FONTE has produced a number of research results at the edge of modern communication technology. FONTE engineered cost-effective deep learning solutions for improving optical communication links. Among the most important results we would like to mention:
• Achieved a world record transmission rate of 1.48 Tbps over a typical inter-data-centre link through developing and implementing a deep-neural-network-based de-noiser.
• Improved transmission quality by 5× in a real-world operational 600 km link by developing and implementing a tailored complex-value-based neural network.
• Increased the capacity by 4% at no additional cost in a 2400 km link by learning the optimal link configuration via an autoencoder-based machine learning algorithm.
• Trimmed by 2× training complexity of time-series filtering algorithms and by 6× the required dataset size via developing a data augmentation procedure.
• We developed a novel approach to incorporating loss into the nonlinear Fourier transform based systems exploiting the dispersion decreasing fibres. The proposed solution substantially suppresses the degrading effects of fibre loss.
Together with industrial partner Nokia Bell Labs we proposed and developed a new receiver based on optoelectronic machine learning for intensity-modulated and direct detection systems. The optical pre-processing stage slices the received signal spectrum in small sub-bands with passive optical filters and each is detected by a photodetector with a digital post-processing based on reservoir computing. The method led to a patent filed by the Nokia Bell Labs.
• We proposed and numerically demonstrated the potential of the receiver for 32-GBd OOK signal transmission, showing an increase in reach from 10 km to 40 km, corresponding to 400%, compared with digital-only techniques.

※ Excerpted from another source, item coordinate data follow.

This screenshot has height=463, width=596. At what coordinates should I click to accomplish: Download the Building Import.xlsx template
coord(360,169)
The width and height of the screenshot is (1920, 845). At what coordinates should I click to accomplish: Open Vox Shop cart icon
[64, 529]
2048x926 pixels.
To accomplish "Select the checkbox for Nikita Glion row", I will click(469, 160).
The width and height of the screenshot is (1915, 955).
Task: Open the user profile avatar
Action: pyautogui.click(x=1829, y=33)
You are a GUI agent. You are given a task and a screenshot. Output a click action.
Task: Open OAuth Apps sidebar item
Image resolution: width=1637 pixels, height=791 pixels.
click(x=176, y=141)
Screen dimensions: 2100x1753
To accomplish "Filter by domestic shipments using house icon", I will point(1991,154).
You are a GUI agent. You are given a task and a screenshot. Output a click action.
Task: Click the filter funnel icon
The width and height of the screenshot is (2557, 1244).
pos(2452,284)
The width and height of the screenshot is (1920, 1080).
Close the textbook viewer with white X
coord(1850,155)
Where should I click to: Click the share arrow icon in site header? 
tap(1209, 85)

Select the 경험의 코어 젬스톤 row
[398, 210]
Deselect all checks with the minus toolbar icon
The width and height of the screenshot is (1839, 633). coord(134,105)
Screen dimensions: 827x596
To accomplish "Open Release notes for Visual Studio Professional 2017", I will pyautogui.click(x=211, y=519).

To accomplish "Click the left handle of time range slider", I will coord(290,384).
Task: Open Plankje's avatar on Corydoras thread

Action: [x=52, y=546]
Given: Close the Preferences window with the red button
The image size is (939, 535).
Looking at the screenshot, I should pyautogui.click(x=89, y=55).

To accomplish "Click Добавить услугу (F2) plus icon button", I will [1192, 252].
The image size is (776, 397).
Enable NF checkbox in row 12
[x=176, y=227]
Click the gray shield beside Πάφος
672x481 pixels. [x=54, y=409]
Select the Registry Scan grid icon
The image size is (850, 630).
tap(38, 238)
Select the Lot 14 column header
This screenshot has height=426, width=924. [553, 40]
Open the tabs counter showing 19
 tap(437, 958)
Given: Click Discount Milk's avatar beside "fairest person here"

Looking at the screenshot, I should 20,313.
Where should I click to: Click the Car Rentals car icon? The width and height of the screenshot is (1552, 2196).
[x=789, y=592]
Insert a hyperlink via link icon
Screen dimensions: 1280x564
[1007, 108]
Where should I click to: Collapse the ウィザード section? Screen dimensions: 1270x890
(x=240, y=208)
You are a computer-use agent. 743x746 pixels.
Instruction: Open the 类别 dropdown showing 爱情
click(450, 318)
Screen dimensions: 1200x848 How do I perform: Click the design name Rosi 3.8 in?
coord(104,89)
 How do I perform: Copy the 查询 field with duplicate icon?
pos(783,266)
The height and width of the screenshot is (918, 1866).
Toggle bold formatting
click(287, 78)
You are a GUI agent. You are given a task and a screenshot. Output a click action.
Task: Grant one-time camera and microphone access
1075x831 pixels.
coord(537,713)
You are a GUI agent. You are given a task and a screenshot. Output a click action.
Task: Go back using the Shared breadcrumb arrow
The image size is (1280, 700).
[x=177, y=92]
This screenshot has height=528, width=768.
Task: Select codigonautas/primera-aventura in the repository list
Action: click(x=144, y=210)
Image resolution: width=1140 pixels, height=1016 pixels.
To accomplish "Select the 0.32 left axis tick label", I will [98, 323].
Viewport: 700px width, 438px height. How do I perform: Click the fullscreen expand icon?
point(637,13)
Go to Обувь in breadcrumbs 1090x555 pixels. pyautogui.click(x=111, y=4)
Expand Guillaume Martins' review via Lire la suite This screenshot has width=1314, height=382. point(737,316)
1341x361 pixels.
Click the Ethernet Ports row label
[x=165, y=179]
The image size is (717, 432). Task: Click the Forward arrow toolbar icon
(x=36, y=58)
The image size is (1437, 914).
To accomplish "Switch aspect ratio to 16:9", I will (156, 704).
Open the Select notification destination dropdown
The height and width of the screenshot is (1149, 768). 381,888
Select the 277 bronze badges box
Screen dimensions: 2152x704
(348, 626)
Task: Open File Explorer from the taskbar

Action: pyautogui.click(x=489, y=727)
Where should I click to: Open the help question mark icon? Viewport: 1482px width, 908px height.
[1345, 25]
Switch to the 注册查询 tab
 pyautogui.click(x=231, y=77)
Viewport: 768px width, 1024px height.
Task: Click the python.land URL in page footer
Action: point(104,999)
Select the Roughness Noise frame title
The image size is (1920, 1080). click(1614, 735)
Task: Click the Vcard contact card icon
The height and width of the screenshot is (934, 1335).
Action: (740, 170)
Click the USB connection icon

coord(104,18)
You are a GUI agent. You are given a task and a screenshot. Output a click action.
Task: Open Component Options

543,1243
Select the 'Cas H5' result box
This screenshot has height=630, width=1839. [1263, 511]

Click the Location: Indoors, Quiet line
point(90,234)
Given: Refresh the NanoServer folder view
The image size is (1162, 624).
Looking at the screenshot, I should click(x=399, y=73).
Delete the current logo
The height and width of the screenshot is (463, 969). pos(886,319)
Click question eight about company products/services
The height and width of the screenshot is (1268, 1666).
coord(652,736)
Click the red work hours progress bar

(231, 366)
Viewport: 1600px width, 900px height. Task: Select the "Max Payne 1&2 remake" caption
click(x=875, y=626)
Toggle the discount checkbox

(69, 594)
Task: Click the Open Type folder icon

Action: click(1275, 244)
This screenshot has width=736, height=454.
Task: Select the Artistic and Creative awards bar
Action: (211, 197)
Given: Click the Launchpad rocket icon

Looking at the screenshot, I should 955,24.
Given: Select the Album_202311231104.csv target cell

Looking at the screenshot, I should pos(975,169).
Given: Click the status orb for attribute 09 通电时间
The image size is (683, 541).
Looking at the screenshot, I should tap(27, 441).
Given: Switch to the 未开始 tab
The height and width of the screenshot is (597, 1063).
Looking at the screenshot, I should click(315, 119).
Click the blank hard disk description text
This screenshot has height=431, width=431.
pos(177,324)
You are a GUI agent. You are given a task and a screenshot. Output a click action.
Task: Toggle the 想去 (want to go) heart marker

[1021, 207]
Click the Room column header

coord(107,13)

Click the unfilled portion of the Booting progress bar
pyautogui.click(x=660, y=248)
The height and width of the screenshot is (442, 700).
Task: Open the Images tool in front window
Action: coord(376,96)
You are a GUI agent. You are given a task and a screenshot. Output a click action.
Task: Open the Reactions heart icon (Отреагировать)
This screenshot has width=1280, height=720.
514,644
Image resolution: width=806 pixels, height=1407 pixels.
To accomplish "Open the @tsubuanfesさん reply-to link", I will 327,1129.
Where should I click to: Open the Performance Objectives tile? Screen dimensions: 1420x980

• We validated these findings in an experimental setting at the industry partner facilities. The proposed receiver together with ML-based equalizers enabled to increase the transmission reach from 10 km to more than 80 km, i.e. a more than 800% increase in reach.
To alleviate nonlinear channel impairments in long-haul fibre-optic communications, we developed a neural network equalizer consisting of a convolutional neural network encoder and a unidirectional many-to-one vanilla recurrent neural network operating in tandem.
• We demonstrated that for 64 GBd DP-16-QAM optical transmission over 14× 80 km SSMF, the suggested CRNN-based equalizer outperforms state-of-the-art bidirectional recurrent-based approaches while having >50% lower computational complexity compared to them.
• We also demonstrated that, when phase noise is included, a mere neural network-based nonlinearity mitigation at the end of the linear equalization chain outperforms the joint nonlinearity and polarisation mode dispersion MD mitigation solution after chromatic dispersion compensation in terms of performance and complexity.
We developed a neural network (NN)-based digital pre-distortion (DPD) technique for a high baud rate coherent transmitter that compensates hardware distortions and showed significant improvements compared to other popular nonlinear DPD techniques.
By using this NN-based DPD
• We demonstrated record net data rate of 1.61 Tb/s on single wavelength over 80 km of fiber.
• We achieved a net C-band data rate of 54.5 Tb/s over 48 km of field-deployed fiber.
The 4 PhD students in FONTE submitted 1 patent with Nokia, published 1 book chapter, 6 journal papers, 16 conference papers and several software packages & codes. The consortium organised 22 scientific training events attended by over 1150 external researchers, 4 Transferable Skills Workshops, 5 Project Annual Meetings and completed 25 public engagement activities, reaching all sectors of society.